I’m happy to announce that a paper of mine has been published in Linguistics Vanguard. It’s called “Interpreting the order of operations in sociophonetic analysis” and it’s a direct follow-up to a paper I wrote for the Penn Working Papers in Linguistics a couple months ago. While the PWPL paper showed that Order of Operations (OoO) matters, that we should be talking about it more, and that we should do our best to interpret others’ OoOs, it didn’t give any help as to how to interpret them. The main contribution for this follow-up paper then is to 1) arm researchers with knowledge of how to interpret order of operations and 2) justify the order I recommended in the PWPL paper.
To reiterate what I said when the PWPL paper came out, the idea for this paper got started when I was in the throes of data analysis and I noticed that reordering some of the processing steps resulted in different changes. I did a systematic study of OoO, presented it at NWAV49 in 2021, and published those results in PWPL. But it occurred to me that even if we all become diligent and report the OoO we used in our papers, we don’t really have the knowledge of how we’re supposed to interpret those orders. As I put it in the paper,
However it does little good if researchers are not familiar with how the order affects the overall results. A detailed methods section may explain that normalization happened before outliers were removed, but it is not currently clear what effect that order had on the results. How should a reader evaluate the results of one study that normalized the data before removing outliers against another study that transposed those two steps? This paper addresses this gap and explores in more detail the effect that some orderings are likely to have on the results of a study.
Perhaps phrase another way, what specifically is the effect of normalizing before removing outliers compared to removing outliers before normalizing? Do formants go up, down, or something more complicated? As I mention in footnote 1, this knowledge can be used as “cheat codes” to manipulate your data the way you want. Hopefully reviewers can spot this kind of hacking!

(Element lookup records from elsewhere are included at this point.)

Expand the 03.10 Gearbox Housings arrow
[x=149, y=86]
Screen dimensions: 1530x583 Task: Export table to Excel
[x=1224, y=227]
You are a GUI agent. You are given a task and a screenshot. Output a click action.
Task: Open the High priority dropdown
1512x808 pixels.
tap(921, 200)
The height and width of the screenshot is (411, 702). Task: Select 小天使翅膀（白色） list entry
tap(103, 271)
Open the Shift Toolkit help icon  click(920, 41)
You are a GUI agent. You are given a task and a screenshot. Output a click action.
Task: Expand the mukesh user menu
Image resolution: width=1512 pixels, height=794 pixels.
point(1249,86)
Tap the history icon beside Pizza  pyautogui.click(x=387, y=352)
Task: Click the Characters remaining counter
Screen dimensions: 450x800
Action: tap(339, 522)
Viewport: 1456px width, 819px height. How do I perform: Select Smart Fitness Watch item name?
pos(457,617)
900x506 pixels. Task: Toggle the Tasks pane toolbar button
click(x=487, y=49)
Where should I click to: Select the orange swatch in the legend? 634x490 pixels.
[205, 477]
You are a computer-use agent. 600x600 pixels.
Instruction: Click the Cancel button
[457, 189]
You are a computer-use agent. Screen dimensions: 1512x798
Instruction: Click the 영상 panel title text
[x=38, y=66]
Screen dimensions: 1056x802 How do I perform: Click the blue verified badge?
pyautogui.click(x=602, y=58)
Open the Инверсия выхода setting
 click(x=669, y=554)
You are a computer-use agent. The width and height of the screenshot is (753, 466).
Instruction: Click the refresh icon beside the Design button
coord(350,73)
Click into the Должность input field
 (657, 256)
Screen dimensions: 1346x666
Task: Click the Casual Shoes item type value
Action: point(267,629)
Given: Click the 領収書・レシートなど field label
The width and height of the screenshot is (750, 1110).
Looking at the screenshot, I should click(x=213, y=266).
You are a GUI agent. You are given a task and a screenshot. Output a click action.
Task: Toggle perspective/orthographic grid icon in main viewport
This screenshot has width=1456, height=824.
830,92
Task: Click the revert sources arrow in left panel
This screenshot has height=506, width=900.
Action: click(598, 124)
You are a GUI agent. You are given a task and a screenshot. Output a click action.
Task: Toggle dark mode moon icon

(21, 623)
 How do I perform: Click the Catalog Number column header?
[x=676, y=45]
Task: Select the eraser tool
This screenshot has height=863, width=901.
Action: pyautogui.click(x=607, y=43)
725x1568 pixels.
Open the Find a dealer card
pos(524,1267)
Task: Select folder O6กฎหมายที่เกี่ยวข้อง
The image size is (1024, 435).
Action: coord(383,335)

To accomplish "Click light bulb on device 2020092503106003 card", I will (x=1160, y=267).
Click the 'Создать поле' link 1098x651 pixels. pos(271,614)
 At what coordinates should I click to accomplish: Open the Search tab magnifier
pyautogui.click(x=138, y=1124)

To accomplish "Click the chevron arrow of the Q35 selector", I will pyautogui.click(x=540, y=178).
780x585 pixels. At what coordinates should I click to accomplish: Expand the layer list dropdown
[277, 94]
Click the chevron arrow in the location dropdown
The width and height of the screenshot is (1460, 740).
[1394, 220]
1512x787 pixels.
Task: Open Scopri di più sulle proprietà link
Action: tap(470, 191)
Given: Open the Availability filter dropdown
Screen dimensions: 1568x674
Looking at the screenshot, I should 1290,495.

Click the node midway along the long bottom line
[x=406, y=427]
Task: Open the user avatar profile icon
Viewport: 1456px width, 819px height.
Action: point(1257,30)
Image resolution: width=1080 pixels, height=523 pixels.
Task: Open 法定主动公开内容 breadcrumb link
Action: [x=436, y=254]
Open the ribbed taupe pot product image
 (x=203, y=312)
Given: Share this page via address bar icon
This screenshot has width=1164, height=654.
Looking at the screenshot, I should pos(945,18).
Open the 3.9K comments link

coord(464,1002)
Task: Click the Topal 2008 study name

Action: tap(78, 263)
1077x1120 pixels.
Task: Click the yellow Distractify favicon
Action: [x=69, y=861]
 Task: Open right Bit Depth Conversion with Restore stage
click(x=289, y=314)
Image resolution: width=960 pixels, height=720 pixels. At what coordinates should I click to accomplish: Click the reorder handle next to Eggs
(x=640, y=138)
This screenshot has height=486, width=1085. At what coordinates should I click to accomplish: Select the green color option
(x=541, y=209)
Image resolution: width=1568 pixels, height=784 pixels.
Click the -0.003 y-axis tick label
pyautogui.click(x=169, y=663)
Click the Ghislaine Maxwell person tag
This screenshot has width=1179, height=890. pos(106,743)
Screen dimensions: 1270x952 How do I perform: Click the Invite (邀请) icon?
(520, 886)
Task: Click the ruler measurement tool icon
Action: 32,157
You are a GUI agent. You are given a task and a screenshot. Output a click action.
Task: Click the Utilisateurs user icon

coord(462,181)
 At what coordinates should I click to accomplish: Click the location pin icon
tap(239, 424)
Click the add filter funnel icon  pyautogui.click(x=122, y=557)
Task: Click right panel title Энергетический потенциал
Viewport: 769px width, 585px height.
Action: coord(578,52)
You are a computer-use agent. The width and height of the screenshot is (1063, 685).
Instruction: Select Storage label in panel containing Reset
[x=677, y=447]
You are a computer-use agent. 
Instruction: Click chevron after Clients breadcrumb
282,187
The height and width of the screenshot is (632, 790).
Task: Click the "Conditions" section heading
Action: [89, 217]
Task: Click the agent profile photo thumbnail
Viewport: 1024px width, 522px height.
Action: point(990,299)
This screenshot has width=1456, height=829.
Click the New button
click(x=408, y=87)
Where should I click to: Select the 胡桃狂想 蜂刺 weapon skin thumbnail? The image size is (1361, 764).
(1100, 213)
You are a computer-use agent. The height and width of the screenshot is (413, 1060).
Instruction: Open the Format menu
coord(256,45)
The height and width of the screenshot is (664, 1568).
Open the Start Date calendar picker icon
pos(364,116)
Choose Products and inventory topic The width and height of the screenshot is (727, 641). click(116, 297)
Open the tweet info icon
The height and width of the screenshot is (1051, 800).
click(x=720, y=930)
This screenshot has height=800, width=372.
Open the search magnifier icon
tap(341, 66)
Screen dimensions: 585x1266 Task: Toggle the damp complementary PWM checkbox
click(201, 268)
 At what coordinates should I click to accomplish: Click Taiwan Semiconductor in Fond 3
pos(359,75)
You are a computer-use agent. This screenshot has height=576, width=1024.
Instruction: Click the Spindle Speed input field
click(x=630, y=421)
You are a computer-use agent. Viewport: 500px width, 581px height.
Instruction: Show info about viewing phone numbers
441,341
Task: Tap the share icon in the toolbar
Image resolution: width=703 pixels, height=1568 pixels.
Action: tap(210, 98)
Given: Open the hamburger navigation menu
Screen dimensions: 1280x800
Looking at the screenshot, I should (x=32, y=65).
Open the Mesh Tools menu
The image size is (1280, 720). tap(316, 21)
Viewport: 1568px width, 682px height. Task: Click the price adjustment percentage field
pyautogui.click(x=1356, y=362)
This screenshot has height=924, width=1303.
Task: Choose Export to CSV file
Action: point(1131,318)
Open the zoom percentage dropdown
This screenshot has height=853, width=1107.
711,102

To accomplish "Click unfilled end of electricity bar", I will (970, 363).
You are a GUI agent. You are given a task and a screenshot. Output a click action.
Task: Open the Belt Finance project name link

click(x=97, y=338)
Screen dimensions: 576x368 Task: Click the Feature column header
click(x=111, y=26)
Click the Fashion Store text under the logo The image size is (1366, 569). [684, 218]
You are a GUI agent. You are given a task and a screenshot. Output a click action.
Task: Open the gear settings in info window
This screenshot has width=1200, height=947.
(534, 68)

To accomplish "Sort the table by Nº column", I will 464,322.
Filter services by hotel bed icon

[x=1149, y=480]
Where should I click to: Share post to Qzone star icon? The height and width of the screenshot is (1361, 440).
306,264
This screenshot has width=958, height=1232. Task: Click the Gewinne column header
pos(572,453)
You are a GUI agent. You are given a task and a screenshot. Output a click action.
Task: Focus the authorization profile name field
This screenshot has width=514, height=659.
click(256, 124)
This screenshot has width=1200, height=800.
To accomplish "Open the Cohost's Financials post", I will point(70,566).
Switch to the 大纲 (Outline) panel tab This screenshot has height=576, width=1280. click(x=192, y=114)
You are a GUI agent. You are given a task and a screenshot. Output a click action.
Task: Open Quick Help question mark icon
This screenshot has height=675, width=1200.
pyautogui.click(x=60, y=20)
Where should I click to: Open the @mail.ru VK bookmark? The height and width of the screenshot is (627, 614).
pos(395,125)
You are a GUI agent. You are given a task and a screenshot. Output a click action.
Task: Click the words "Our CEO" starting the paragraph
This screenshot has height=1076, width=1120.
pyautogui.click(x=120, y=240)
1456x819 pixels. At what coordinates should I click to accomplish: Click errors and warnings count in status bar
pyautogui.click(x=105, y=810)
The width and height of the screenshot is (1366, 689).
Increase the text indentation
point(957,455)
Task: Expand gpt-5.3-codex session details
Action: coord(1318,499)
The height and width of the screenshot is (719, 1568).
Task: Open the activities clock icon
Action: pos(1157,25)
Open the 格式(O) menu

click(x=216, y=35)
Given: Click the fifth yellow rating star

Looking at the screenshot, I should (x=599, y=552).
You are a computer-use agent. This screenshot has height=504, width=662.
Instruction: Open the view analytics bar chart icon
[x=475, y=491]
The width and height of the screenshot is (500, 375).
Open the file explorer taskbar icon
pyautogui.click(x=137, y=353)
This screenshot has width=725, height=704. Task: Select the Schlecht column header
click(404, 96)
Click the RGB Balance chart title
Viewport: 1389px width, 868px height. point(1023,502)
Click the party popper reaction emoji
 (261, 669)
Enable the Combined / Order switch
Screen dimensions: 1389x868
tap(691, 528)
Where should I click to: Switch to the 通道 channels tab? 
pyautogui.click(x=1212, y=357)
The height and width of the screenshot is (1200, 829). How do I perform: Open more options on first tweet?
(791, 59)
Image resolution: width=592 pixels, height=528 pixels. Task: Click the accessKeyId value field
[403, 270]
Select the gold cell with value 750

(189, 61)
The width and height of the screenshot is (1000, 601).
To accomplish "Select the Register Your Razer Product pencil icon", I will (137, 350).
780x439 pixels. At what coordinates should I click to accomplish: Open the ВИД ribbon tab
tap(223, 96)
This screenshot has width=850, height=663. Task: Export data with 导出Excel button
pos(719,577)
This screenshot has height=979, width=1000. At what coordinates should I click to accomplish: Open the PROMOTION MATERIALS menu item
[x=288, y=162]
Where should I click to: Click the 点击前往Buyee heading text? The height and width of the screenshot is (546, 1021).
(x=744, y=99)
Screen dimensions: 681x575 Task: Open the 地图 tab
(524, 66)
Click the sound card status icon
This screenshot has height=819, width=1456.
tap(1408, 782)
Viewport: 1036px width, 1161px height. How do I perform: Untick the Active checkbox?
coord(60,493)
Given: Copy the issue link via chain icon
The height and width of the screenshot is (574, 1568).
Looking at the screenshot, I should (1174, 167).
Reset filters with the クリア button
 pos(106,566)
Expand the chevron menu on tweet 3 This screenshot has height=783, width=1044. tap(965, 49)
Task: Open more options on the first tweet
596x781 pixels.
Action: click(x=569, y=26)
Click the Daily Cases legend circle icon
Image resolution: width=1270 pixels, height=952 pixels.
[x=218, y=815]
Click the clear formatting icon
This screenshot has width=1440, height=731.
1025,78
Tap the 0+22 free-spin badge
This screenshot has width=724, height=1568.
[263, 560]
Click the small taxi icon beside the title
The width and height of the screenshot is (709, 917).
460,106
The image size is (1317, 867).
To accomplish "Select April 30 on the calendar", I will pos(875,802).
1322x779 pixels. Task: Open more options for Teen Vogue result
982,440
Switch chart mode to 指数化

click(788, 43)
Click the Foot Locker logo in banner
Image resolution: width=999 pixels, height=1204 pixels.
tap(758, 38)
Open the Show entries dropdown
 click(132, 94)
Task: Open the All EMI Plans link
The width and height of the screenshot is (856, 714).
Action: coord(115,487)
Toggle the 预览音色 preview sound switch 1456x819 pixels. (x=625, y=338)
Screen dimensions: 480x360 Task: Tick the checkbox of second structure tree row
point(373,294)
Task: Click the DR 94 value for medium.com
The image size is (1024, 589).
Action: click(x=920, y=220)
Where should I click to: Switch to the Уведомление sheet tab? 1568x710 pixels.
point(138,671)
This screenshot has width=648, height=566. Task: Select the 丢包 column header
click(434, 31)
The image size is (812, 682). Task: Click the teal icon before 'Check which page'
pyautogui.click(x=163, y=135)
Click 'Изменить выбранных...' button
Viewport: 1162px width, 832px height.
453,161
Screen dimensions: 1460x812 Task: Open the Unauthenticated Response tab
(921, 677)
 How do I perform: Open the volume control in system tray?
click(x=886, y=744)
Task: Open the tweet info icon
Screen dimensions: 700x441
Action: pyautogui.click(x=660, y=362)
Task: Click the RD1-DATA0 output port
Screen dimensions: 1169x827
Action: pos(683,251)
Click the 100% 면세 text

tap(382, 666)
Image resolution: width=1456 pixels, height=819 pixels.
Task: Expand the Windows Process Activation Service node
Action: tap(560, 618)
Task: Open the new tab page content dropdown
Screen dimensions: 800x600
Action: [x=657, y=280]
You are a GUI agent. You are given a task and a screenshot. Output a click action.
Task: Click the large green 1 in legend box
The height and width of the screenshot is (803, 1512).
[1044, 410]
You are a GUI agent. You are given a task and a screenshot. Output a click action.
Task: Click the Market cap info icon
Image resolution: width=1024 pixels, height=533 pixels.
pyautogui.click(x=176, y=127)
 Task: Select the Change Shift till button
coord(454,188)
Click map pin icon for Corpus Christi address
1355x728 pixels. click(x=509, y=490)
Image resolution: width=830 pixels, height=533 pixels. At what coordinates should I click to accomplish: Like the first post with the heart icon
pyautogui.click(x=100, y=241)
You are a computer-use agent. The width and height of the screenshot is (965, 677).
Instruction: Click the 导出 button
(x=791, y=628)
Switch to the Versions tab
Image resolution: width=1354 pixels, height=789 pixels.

Anyway, so when I analyzed the same data 5040 times but with different orders of operation, I ended up with 5040 hypothetical analyses of the same dataset. Obviously, it didn’t make sense to consider every single one. So instead, I concentrated my efforts on 1) finding orders that produced identical results and 2) seeing what happens when I swapped two steps in the recommended OoO I have in the PWPL paper.
Here’s that recommended order (Figure 1):
Many of the orders produced identical results. This was mostly the result of various subsetting functions removing different groups of unwanted data, such as unstressed vowels, presonorants, stopwords, and vowel trajectories. This makes sense because, as I say in the paper,
The set of observations that are excluded in these steps is fixed: regardless of the normalization procedure, whether outliers have been removed, or how the vowels are classified, the exact same set of observations will be excluded each time.
These functions are all similar in that they remove data that is not needed or wanted for the current analysis, but is otherwise good. This similarity is visualized by clumping them together within a single block. I argue that because this is good data, it should only be removed at the very end of the pipeline, even after normalization.
So then I go and explore each pair of steps in my recommended order. Allophones should be classified before removing outliers because it just makes sense to do so. Also, failing to do so will make Pillai scores go up because you artificially draw two vowel classes together. Outliers should be removed before normalization because you don’t want outliers to mess up the normalization.
The trickiest part of the paper to understand is section 6 and Figure 4. I use it to show the interaction between normalization and subsetting. I recommend normalizing first. If you subset first and then normalize, the data is altered in kind of a weird way, especially if you’re doing Lobanov normalization. In the end I conclude that it’s better to normalize first with this justification:
One may argue that subsetting should happen before normalization so that comparisons across studies are more meaningful. It is true that a study that collects interview data will exclude many more tokens than another study that only elicits wordlist data. An argument can be made that by subsetting before normalization, what remains from the interview study more closely matches what is even collected in the wordlist study, and therefore the effect of normalization is more comparable between the two. However, a follow-up study of the interview data that happens to focus on something that was previously excluded, like vowel trajectories, will end up with a different input into the normalization step than the first study. There will be a difference between the normalized data in the first study and the normalized data in the second study. In other words, a single token of [æ] will have different normalized F1–F2 measurements between the two studies. This makes no sense since the token has not changed whatsoever.
However, I acknowledge that if speakers have markedly different sample sizes, normalization will affect them in different ways. I think this is more indicative of an imperfect normalization procedure than anything else. We just haven’t yet found a method that perfectly models the human ear. There is room to explore normalization procedures that perform better or worse when speakers’ datasets are not particularly comparable.
Anyway, I encourage you to read the paper. I enjoyed writing it. And now that I’ve closed up that loose end, maybe I can now go back to doing actual sociolinguistic research!